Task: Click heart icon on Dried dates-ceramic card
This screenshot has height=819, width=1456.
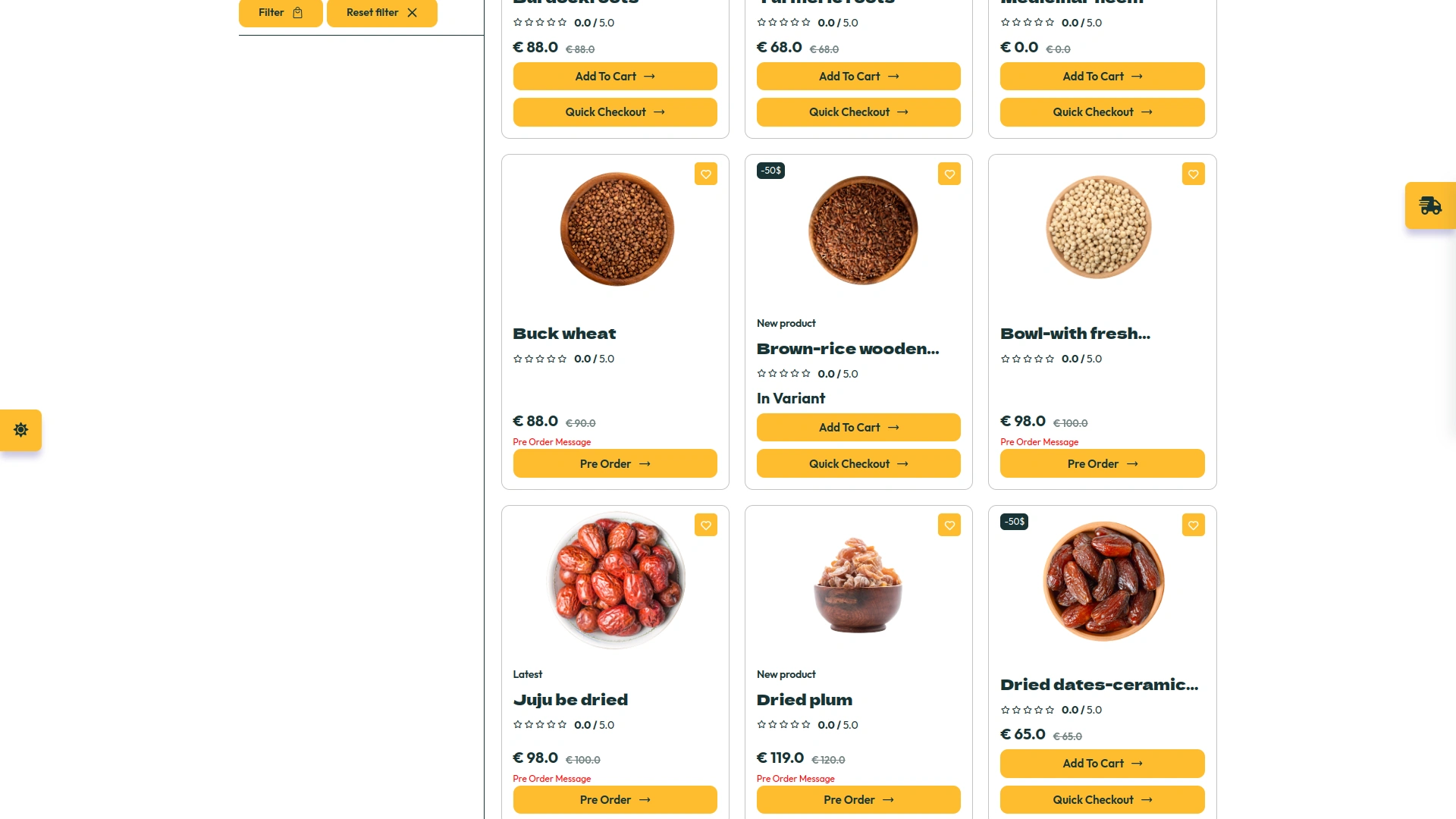Action: click(1193, 526)
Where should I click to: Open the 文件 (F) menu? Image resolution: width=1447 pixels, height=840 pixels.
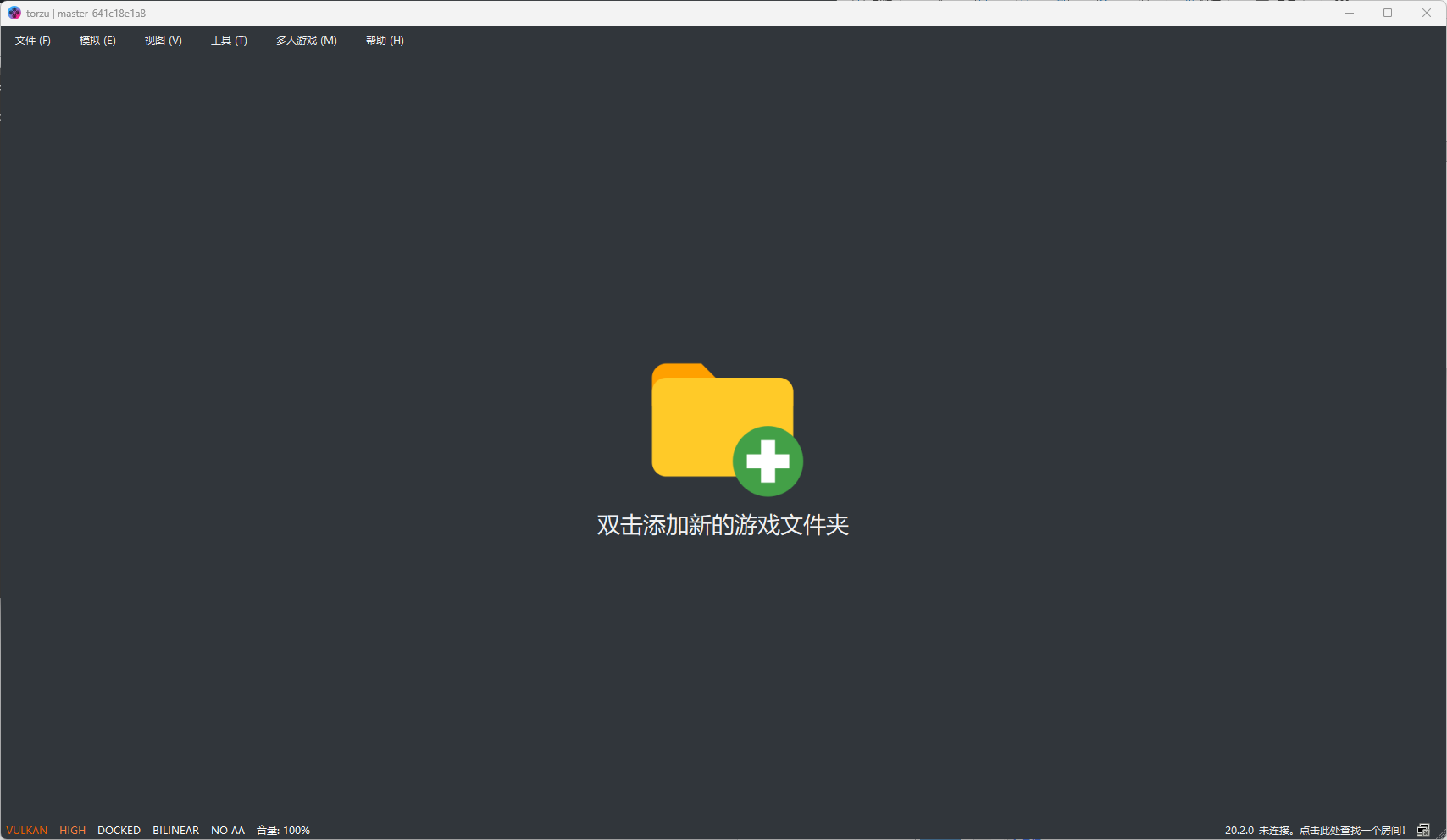click(x=33, y=41)
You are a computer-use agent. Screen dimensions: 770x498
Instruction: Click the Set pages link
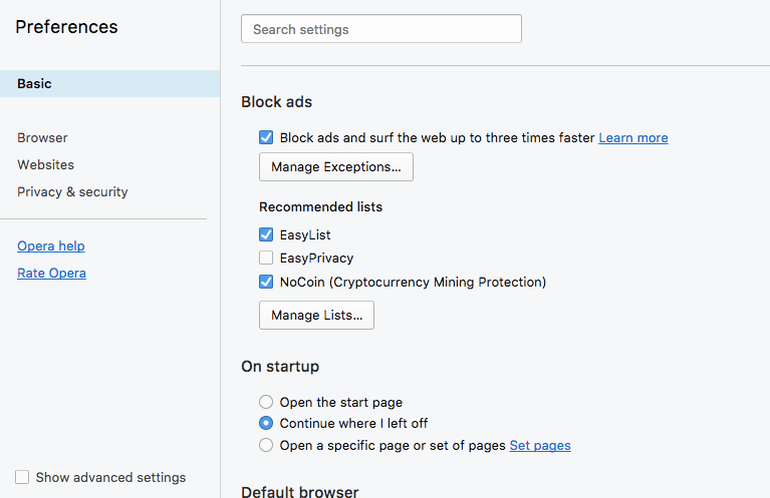tap(540, 445)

__AIM OF THE EXERCISE__:
Please restate the data word for word, leaving out any picture it holds.

__ANSWER SPACE__:
Task: Click heart icon on Dried dates-ceramic card
This screenshot has height=819, width=1456.
Action: click(1193, 526)
Where should I click to: Open the 文件 (F) menu? Image resolution: width=1447 pixels, height=840 pixels.
click(x=33, y=41)
You are a computer-use agent. Screen dimensions: 770x498
Instruction: Click the Set pages link
tap(540, 445)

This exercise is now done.